Schematic of the pendulum, showing the heights $h$ and $h'$ used to compute the absorbed energy.

The apparatus consists of a pendulum of known mass and length, dropped from a known height to strike a notched specimen of material. The energy transferred to the material is inferred from the difference in height of the hammer before and after the fracture, which equals the energy absorbed by the fracture event. Neglecting friction, the absorbed energy is

$$K = mg(h - h'),$$

where $m$ is the mass of the pendulum, $g$ the standard acceleration of gravity (9.80665 m/s^{2}), $h$ the release height of the pendulum, and $h'$ the height it reaches after fracturing the specimen. The machine's scale is normally graduated directly in joules. The bench may be equipped with a rotary encoder that measures the release and arrival angles, from which the heights are computed.

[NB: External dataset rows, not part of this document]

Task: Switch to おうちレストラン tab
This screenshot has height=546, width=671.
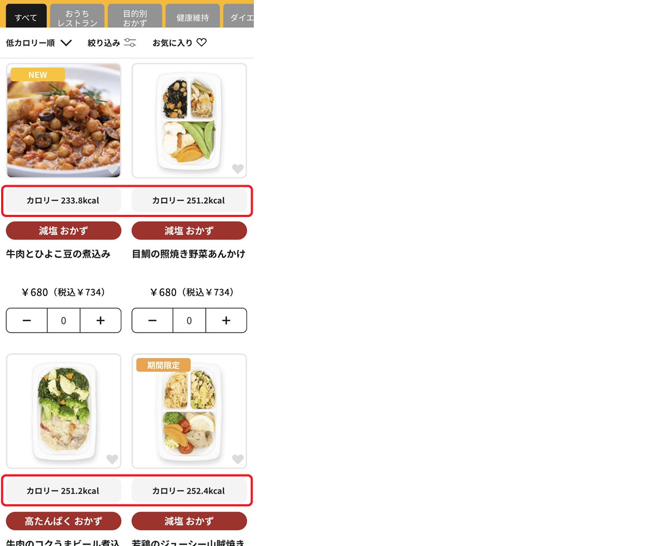Action: 77,16
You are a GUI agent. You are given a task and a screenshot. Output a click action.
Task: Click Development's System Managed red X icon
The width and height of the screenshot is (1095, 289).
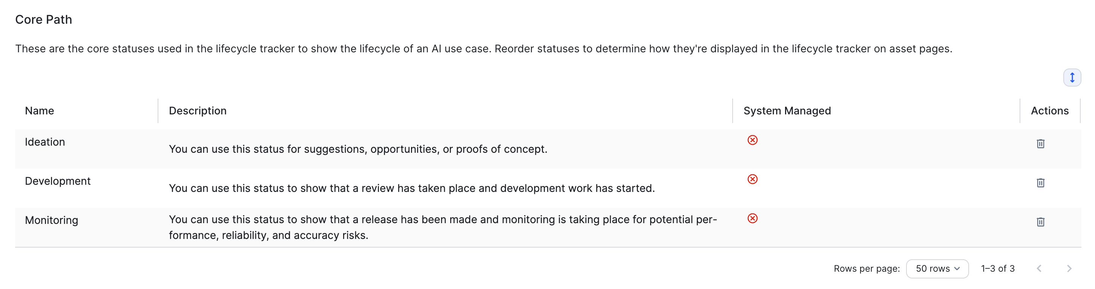point(752,179)
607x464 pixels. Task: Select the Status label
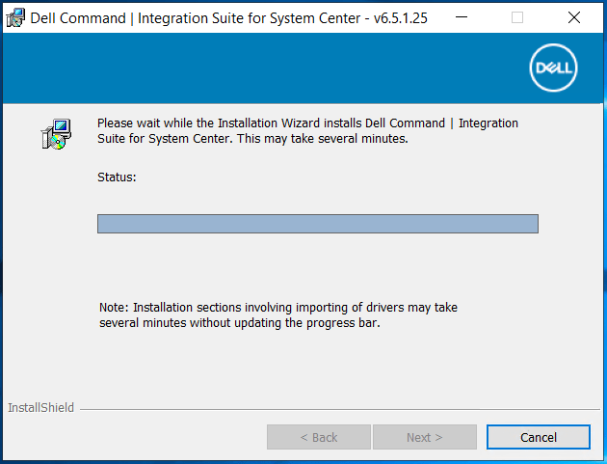(x=117, y=177)
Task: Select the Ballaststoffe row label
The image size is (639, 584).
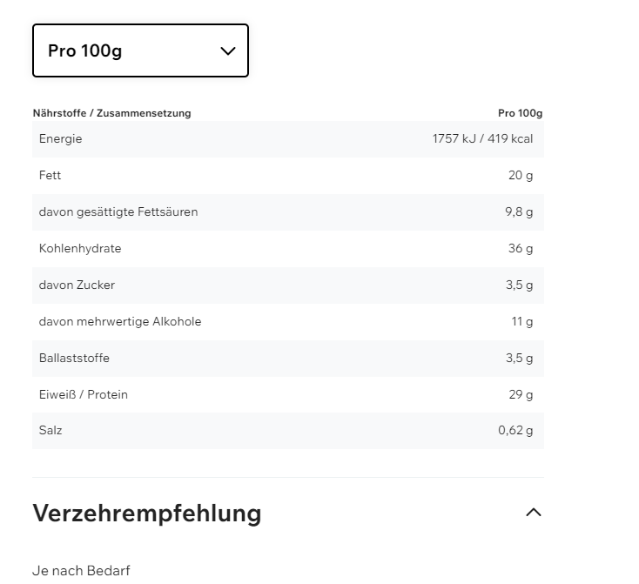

The pendulum's nominal initial potential energy $K_p$ is not fixed by ISO 148-1. It is treated as a property of the installed machine, verified per ISO 148-2 and reported with the result. The standard imposes only one constraint linking $K_p$ to the test, namely that the absorbed energy $K$ shall not exceed 80% of $K_p$, with any result above that threshold reported as approximate. The pendulum is therefore sized to the material so that the absorbed energy falls in a range where the measurement is valid. The 300 J machine size traces back to the 1906 Brussels Conference of the International Association for Testing Materials, which accepted two standard pendulum types: a $200~\mathrm{kg \cdot m} \approx 2000~\mathrm{J}$ machine and a $30~\mathrm{kg \cdot m} \approx 300~\mathrm{J}$ machine. The now-retired European standard EN 10045-1:1990, §6.2, fixed the standard test conditions at "a nominal machine energy of 300 ± 10 J and the use of a test piece of standard dimensions", with smaller machines (150 J, 100 J) permitted under indexed symbols. Smaller pendulums are used for low-toughness specimens to obtain adequate scale resolution.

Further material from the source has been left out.